(This post is way delayed and fairly disorganized, but I’m putting aside further editing in the interest of getting it out the digital door.)
Occupy is interesting, but it’s also interesting to consider the variety of tactics police have used in opposing the movement. On the one hand, there’s the UC Davis incident, where the message of “if you are in the way, we will hose you down with military grade pepper spray at point-blank range” was communicated by actually doing just that. That might be legal, even in the liberal 9th circuit, but doesn’t exactly defuse the situation, and it’s unclear whether it will prevent the protesters from achieving (some of) their goals.
On the other hand, there’s the aikido tactics of the St. Louis Police. As related in this post by Brad Hicks, after a series of fake-out maneuvers, the police acted with a combination of power and restraint:
[…] [The police] didn’t show up in riot gear and helmets, they showed up in shirt sleeves with their faces showing. They not only didn’t show up with SWAT gear, they showed up with no unusual weapons at all, and what weapons they had all securely holstered. They politely woke everybody up. They politely helped everybody who was willing to remove their property from the park to do so. They then asked, out of the 75 to 100 people down there, how many people were volunteering for being-arrested duty? Given 33 hours to think about it, and 10 hours to sweat it over, only 27 volunteered. As the police already knew, those people’s legal advisers had advised them not to even passively resist, so those 27 people lined up to be peacefully arrested, and were escorted away by a handful of cops. The rest were advised to please continue to protest, over there on the sidewalk … and what happened next was the most absolutely brilliant piece of crowd control policing I have heard of in my entire lifetime.
All of the cops who weren’t busy transporting and processing the voluntary arrestees lined up, blocking the stairs down into the plaza. They stood shoulder to shoulder. They kept calm and silent. They positioned the weapons on their belts out of sight. They crossed their hands low in front of them, in exactly the least provocative posture known to man. And they peacefully, silently, respectfully occupied the plaza, using exactly the same non-violent resistance techniques that the protesters themselves had been trained in. […]

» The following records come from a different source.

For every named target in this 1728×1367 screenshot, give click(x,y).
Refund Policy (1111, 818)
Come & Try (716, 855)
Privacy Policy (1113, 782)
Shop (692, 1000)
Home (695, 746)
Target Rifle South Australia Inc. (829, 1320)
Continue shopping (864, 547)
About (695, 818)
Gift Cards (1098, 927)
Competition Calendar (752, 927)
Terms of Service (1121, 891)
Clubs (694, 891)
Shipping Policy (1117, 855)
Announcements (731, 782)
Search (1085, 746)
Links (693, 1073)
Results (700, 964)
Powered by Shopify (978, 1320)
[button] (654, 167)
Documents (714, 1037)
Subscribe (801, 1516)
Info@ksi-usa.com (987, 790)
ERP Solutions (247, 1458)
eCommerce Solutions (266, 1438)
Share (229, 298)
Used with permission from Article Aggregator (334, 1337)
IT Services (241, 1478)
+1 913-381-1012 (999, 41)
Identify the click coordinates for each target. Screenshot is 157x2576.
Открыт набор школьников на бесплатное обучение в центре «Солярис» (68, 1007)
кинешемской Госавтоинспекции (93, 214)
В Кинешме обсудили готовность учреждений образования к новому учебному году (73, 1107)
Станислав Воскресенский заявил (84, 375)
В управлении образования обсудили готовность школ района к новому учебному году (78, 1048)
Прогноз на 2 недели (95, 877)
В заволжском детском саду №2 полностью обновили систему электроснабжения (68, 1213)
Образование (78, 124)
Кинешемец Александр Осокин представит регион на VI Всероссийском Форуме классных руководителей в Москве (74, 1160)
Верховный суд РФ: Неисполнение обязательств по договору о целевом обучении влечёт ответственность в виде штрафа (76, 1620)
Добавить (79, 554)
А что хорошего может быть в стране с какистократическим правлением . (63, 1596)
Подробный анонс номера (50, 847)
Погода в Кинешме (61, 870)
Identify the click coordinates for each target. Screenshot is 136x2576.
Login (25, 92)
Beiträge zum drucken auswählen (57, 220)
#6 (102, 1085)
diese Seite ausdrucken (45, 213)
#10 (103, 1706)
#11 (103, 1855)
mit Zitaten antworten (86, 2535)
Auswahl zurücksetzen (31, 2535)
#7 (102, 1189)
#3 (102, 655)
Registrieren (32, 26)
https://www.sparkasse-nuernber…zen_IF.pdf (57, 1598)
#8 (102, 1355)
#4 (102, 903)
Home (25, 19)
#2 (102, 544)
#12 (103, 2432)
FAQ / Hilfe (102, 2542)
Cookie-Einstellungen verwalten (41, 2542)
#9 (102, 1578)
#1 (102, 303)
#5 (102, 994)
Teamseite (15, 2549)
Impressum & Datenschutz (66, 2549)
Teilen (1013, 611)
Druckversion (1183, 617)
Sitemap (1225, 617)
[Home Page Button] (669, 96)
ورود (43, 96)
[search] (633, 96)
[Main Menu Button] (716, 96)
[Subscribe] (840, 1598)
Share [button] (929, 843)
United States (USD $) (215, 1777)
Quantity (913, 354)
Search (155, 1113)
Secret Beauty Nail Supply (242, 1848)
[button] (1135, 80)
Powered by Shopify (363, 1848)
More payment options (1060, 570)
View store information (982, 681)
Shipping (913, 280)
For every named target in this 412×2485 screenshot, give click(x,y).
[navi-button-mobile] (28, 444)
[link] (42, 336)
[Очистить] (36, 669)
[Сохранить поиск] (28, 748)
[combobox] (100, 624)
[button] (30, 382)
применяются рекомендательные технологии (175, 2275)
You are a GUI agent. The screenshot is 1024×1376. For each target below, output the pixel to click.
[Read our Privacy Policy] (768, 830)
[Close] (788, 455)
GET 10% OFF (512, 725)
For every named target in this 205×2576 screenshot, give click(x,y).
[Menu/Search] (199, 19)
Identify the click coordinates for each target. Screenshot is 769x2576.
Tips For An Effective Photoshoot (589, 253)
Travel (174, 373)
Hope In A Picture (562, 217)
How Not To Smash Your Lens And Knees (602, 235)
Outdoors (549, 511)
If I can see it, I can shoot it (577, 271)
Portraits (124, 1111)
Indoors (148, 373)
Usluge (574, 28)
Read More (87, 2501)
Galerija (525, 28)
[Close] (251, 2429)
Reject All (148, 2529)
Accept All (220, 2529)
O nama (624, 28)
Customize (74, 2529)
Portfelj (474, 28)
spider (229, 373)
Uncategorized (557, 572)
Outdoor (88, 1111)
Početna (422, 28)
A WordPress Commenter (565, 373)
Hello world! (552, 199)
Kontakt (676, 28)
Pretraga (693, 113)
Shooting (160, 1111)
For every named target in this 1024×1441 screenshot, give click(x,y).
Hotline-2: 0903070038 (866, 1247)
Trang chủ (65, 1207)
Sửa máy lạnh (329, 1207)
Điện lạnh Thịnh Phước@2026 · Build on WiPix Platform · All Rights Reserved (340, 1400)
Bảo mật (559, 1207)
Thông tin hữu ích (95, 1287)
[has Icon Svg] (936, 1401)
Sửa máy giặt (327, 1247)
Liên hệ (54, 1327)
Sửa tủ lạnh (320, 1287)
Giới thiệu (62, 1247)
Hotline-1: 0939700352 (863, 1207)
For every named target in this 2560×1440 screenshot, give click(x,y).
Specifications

By dawn, the protesters were licked.
(Again, read the whole thing.)
The clearing of Occupy Boston used some of the St. Louis tactics, so maybe those are catching on. More brutal tactics may or may not be self-defeating, but I suppose that depends on exactly how far police are willing to go, as Brad points out, addressed towards police:
In case you haven’t noticed, you are not the only police officers who have been asked to use as much force as necessary, in order to crack down on trivial ordinance violations, as an excuse to shut those citizens up. Your fellow police have been asked to shut down those protests in every country in Latin America, in every country in the Middle East, in every country in North Africa, and in almost every country in Europe. In country after country, one of three things has happened: the cops obeyed orders and the kleptocrats are getting away with imposing austerity, or else the cops obeyed orders but foreign governments stepped in, citing actual or impending police atrocities, and overthrew the kleptocrats, or else they did something that you chose not to do, this last week or two.
In a few countries, the cops saw that they didn’t have the choice of defending the perfectly law abiding, saw that they were being asked to defend criminals, concluded that they could not morally justify obeying the order to shut down the protests, and went home. Few if any of the protesters even asked the police to switch sides and join the protests against kleptocracy. Most of us know that that’s an unreasonable request, we know that most of you feel that you owe it to the uniform you wear, and to the oath you took, and to your fellow officers, not to join the protesters. But in the countries where the police, asked to use force to shut down peaceful protests against kleptocracy, took off their uniforms and went home until it was all over? Not just in the Arab (Spring) world, but in places like Iceland? Freedom is on the march. Nor have those countries slid into poverty because they refused to cover the debts that the thieves owed to the dishonest bankers; those countries are recovering from the global recession faster than we are.
Charles Stross has some interesting thoughts on how the police crackdown fits into the larger economic/political situation:
Public austerity is a great cover for the expropriation of wealth by the rich (by using their accumulated capital to go on acquisition sprees for assets being sold off for cents on the dollar by the near-bankrupt state). But public austerity is a huge brake on economic growth because it undermines demand by impoverishing consumers. Consequently, we’re in for another long depression. […]
Starving poor people with guns and nothing to lose scare the rich; their presence in large numbers is one major component of a pre-revolutionary situation. […] Worse, the poor have smartphones. […]
The oligarchs are therefore pre-empting the pre-revolutionary situation by militarizing the police (as guard labour).
The rest is interesting, too, including the comments.